* [SET PROBLEM]
How many of the lines below contain the word "size"? Give only the number.

* [RECORDS FOR THE EXERCISE]
>>>>>

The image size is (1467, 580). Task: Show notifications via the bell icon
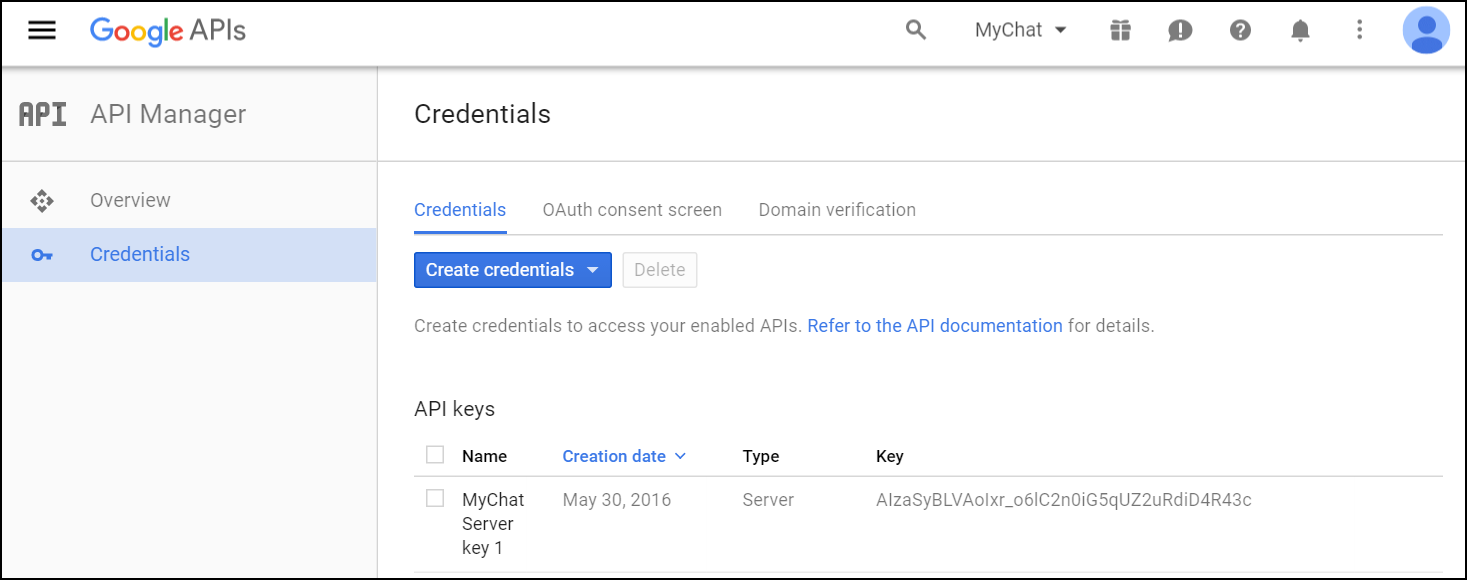pos(1300,30)

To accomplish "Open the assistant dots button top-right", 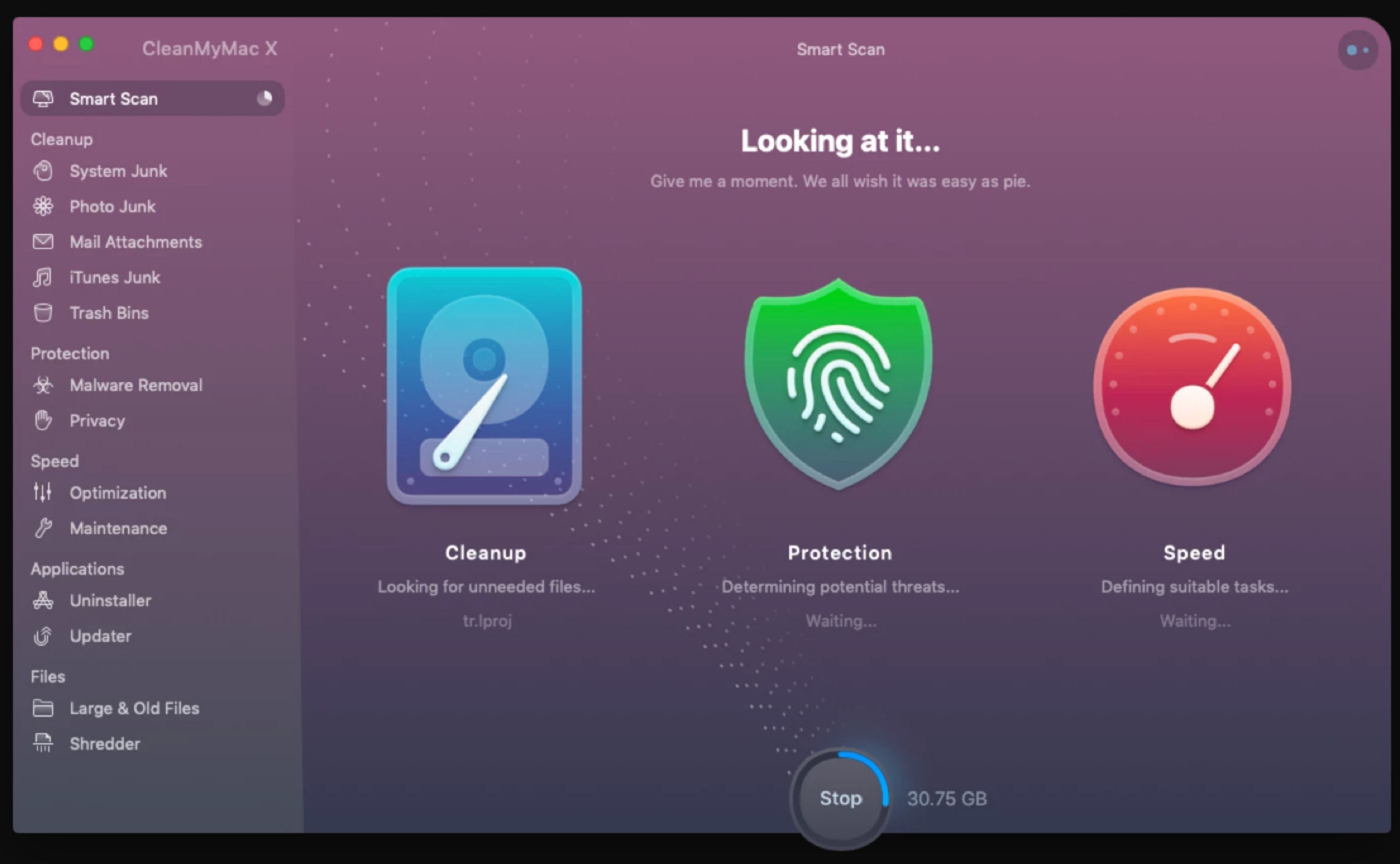I will click(1358, 51).
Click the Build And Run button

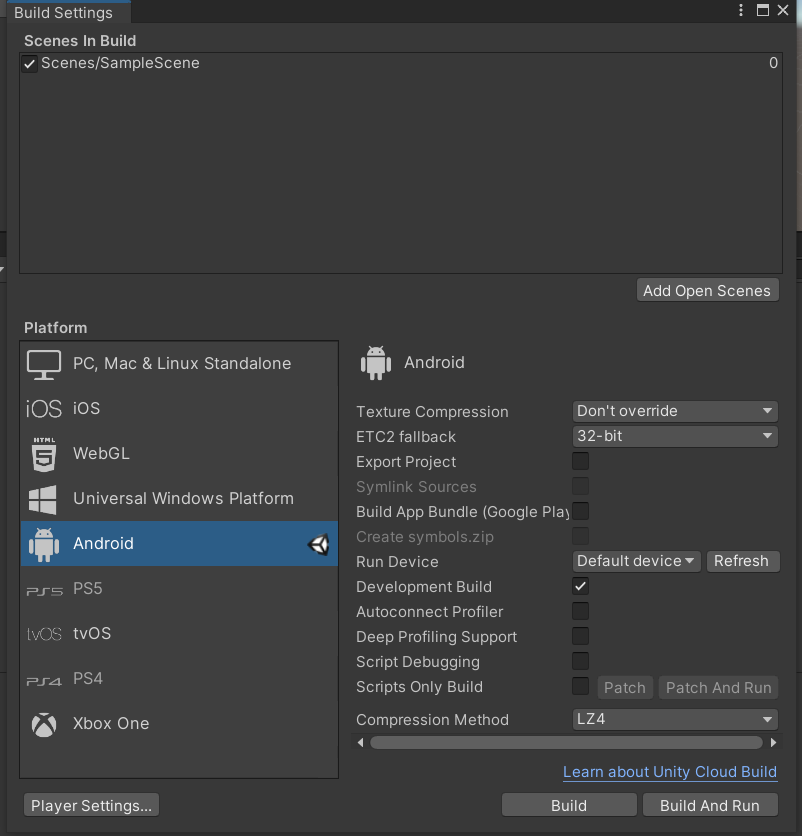[x=710, y=804]
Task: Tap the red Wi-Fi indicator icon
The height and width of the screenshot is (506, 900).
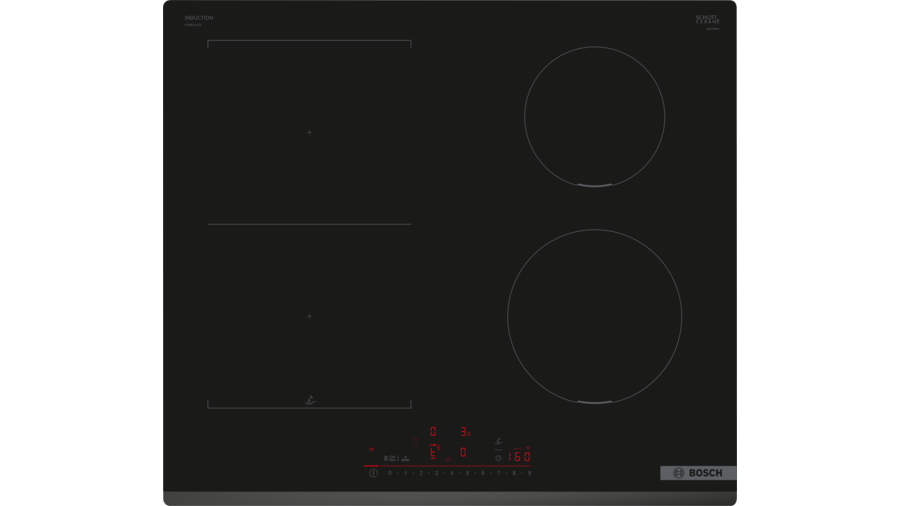Action: pos(372,450)
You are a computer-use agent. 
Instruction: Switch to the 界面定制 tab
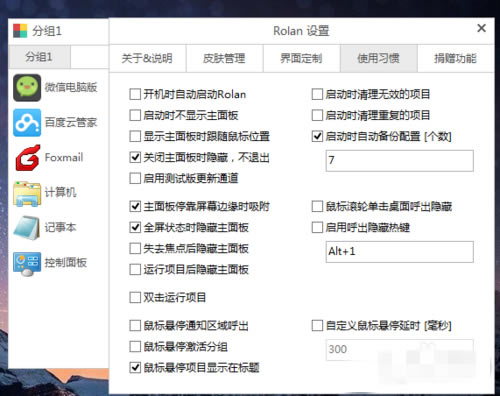301,58
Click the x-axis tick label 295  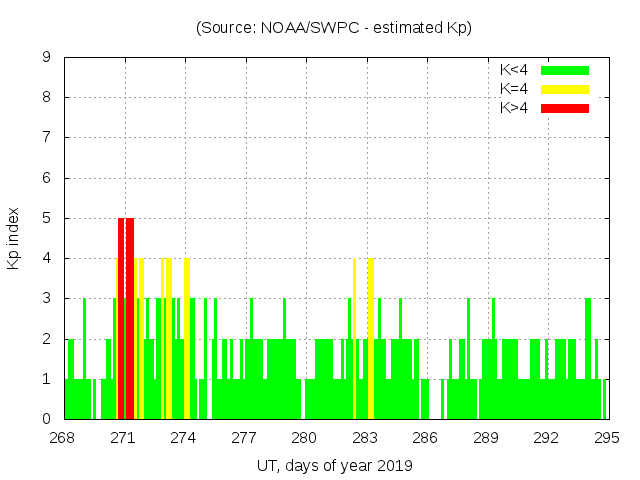click(606, 438)
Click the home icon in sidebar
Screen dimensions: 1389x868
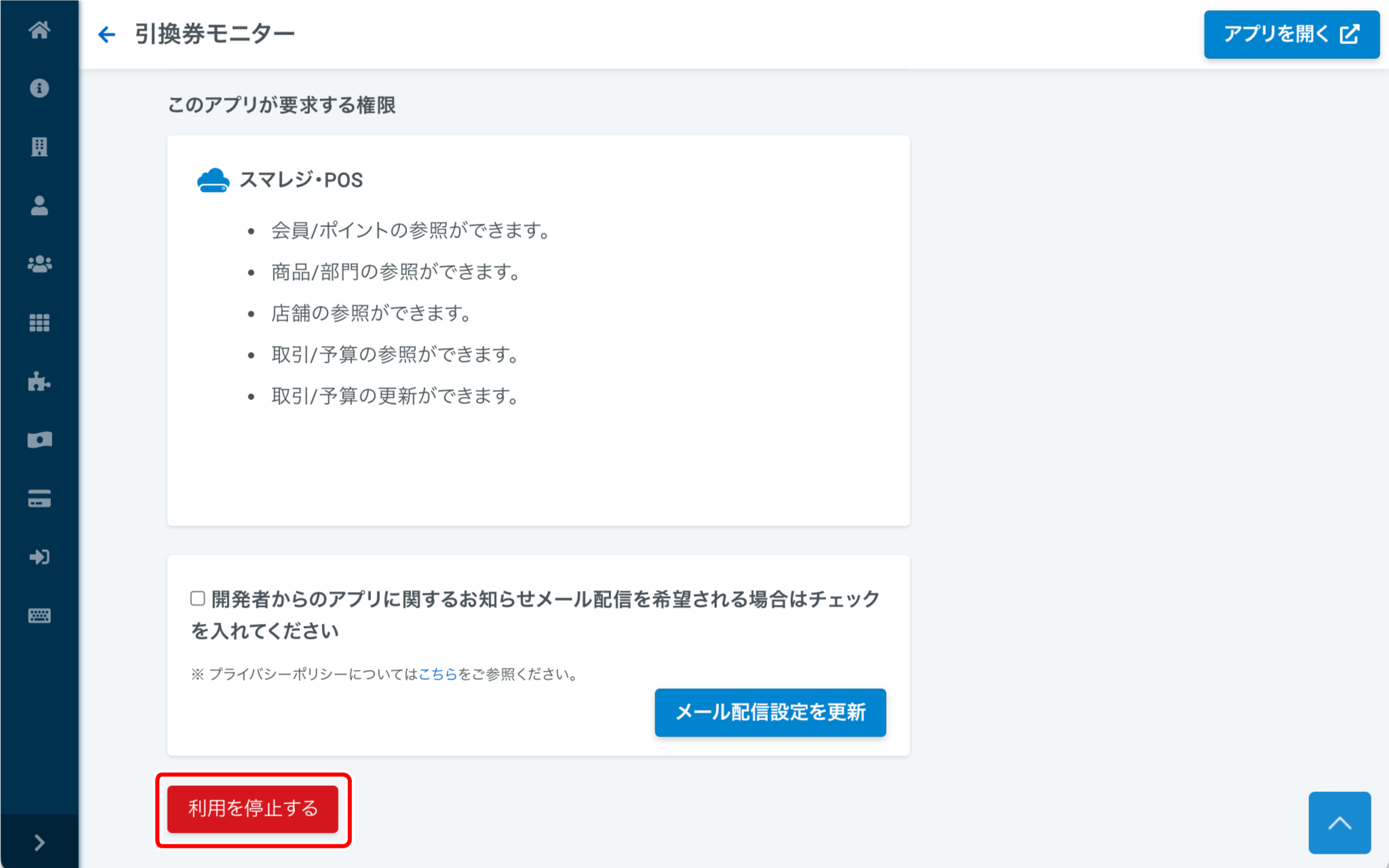tap(39, 30)
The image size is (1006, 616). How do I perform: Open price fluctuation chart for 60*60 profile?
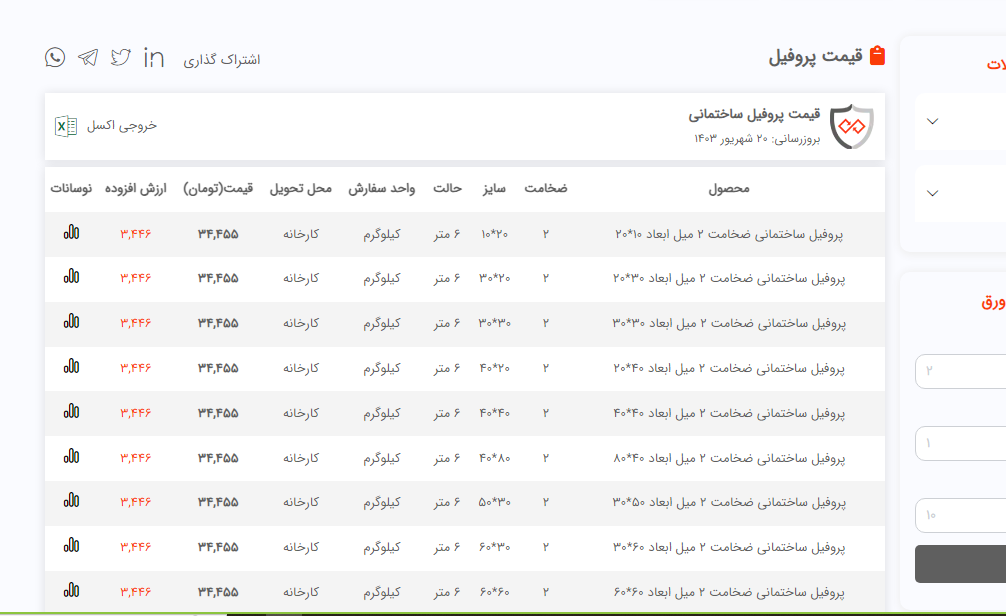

<<<<<

* [SOLUTION BELOW]
2